### RECORDS TO USE
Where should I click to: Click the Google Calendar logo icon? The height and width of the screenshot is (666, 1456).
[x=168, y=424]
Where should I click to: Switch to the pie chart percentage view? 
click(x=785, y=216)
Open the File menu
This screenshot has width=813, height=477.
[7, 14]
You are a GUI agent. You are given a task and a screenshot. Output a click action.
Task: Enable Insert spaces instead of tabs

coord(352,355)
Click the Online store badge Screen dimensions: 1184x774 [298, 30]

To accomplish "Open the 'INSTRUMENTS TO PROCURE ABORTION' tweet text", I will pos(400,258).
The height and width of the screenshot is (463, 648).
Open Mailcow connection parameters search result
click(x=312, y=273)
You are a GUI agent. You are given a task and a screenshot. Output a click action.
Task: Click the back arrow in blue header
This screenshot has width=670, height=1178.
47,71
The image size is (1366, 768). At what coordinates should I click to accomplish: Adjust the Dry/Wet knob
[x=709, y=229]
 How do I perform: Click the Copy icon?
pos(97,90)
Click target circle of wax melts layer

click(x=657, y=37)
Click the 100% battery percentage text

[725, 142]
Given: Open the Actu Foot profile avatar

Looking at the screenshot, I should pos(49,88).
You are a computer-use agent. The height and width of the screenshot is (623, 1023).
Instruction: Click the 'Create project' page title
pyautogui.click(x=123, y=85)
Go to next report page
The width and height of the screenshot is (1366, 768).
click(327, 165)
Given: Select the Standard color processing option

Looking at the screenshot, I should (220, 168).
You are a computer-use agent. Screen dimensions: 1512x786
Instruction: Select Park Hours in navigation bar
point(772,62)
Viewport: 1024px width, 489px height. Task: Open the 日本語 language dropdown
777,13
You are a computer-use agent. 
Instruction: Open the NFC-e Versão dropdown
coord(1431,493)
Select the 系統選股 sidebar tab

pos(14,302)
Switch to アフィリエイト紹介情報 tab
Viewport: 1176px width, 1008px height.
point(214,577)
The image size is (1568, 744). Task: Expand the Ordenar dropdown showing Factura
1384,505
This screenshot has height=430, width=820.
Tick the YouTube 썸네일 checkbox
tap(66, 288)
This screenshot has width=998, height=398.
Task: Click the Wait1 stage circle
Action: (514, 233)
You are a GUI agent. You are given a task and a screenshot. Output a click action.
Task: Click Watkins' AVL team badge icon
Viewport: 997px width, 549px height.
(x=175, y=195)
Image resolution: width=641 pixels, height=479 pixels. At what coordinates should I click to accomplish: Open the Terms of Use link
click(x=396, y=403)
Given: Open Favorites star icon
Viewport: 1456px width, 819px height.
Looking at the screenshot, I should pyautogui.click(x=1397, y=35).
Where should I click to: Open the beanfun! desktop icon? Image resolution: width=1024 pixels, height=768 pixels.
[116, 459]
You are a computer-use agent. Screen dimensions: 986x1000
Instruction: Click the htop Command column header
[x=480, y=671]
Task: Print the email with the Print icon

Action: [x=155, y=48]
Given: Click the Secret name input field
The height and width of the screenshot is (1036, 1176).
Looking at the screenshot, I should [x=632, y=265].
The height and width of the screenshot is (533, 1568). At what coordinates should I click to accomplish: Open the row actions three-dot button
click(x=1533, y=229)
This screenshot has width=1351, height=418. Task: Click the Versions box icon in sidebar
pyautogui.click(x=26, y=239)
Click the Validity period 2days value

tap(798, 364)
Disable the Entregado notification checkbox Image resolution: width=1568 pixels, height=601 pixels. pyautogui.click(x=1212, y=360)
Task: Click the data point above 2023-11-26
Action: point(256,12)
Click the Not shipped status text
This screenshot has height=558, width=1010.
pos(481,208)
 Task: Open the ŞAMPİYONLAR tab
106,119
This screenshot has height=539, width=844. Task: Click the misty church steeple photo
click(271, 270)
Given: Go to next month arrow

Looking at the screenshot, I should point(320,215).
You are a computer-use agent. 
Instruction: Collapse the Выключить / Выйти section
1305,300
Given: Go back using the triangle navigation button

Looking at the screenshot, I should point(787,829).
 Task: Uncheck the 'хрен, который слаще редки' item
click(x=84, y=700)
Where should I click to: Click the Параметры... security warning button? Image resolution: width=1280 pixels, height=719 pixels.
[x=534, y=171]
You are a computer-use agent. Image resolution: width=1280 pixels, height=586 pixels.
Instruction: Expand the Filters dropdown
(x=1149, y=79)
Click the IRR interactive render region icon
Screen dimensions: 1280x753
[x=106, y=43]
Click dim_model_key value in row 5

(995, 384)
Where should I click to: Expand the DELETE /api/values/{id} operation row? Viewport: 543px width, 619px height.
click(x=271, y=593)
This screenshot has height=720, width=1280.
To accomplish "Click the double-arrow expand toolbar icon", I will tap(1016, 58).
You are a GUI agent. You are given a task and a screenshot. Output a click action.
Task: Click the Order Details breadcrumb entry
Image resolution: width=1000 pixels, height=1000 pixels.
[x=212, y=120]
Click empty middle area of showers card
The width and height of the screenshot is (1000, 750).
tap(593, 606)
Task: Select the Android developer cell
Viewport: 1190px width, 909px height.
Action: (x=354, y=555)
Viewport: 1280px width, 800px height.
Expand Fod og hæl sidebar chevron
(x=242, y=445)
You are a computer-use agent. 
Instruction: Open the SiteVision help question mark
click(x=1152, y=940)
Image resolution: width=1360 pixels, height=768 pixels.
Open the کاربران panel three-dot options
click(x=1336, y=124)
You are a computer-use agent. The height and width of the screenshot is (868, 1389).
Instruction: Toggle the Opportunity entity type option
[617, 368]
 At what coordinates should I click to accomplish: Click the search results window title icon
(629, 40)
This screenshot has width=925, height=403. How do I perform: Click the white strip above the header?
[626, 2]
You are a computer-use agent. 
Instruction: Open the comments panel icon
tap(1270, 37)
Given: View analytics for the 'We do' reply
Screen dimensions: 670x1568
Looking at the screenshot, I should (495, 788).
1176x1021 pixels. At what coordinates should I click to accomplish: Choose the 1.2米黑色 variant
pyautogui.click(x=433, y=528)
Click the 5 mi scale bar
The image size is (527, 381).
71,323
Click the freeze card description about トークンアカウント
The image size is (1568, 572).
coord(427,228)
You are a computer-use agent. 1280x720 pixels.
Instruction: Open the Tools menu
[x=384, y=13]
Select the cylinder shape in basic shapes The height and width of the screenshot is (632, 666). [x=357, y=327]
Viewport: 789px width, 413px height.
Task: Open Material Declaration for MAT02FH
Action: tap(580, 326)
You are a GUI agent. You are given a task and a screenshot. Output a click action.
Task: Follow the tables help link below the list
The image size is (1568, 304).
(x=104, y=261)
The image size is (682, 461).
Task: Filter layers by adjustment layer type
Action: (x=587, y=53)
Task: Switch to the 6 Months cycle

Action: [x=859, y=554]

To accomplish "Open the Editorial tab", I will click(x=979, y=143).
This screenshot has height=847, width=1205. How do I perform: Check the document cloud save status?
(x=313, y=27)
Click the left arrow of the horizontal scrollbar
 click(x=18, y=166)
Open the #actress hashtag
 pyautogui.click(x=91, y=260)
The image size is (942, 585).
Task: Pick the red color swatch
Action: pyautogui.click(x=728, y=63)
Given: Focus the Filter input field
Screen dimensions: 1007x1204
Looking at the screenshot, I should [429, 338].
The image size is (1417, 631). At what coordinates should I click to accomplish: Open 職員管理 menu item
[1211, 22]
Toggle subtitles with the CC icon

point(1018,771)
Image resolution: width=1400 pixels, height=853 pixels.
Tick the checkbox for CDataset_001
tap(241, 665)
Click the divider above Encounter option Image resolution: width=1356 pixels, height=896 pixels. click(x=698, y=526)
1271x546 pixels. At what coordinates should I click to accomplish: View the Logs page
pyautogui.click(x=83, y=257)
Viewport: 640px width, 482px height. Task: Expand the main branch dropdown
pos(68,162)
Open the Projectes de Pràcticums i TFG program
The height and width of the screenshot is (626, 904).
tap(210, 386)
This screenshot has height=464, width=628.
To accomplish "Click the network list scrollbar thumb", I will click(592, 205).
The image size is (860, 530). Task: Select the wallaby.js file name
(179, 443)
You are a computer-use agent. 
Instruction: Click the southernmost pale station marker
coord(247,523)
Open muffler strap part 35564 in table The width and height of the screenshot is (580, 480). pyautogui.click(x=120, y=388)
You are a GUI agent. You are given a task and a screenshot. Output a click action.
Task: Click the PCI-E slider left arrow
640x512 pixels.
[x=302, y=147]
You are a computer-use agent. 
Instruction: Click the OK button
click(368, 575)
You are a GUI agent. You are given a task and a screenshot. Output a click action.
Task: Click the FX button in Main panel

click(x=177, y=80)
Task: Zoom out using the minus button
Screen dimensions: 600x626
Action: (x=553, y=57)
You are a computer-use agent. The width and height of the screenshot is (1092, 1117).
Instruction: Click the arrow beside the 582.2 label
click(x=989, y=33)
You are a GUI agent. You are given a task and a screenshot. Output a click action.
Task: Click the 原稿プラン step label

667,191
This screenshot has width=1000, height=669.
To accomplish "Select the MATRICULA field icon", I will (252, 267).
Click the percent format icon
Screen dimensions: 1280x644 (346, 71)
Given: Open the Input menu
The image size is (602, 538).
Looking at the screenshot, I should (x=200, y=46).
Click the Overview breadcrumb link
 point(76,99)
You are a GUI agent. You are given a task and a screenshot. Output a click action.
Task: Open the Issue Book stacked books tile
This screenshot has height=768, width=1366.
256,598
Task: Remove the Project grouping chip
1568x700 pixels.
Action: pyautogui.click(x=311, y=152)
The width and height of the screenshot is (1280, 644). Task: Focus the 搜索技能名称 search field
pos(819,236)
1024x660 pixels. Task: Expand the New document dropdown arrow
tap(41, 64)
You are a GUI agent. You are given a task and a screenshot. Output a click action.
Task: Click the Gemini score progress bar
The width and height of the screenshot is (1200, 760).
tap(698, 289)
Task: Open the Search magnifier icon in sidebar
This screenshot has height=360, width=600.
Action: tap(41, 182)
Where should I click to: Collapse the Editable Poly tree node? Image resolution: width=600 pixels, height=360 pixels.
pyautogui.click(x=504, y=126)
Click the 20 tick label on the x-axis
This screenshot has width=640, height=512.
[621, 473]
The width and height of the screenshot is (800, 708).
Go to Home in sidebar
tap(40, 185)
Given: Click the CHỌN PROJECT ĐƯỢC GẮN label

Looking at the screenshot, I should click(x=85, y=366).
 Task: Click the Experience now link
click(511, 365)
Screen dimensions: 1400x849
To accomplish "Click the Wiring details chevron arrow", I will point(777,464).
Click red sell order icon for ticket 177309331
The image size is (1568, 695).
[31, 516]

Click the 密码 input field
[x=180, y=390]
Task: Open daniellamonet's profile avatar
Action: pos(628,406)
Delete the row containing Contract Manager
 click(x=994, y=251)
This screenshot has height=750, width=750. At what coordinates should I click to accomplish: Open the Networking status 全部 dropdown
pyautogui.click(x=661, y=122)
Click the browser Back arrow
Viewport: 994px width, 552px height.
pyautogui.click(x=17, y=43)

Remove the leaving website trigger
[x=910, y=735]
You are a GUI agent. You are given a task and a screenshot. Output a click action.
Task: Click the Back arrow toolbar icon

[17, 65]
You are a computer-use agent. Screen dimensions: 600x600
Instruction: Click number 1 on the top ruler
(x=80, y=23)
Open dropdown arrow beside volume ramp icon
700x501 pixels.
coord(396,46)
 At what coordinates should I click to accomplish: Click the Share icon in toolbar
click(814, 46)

### TASK DESCRIPTION
When you reach the line holding "The image size is (1366, 768)." in the records above, begin reproducing exactly, stop after the line holding "Go to next report page", and output nothing else.

### EXERCISE OUTPUT
The image size is (1366, 768). At what coordinates should I click to accomplish: Adjust the Dry/Wet knob
[x=709, y=229]
 How do I perform: Click the Copy icon?
pos(97,90)
Click target circle of wax melts layer

click(x=657, y=37)
Click the 100% battery percentage text

[725, 142]
Given: Open the Actu Foot profile avatar

Looking at the screenshot, I should pos(49,88).
You are a computer-use agent. The height and width of the screenshot is (623, 1023).
Instruction: Click the 'Create project' page title
pyautogui.click(x=123, y=85)
Go to next report page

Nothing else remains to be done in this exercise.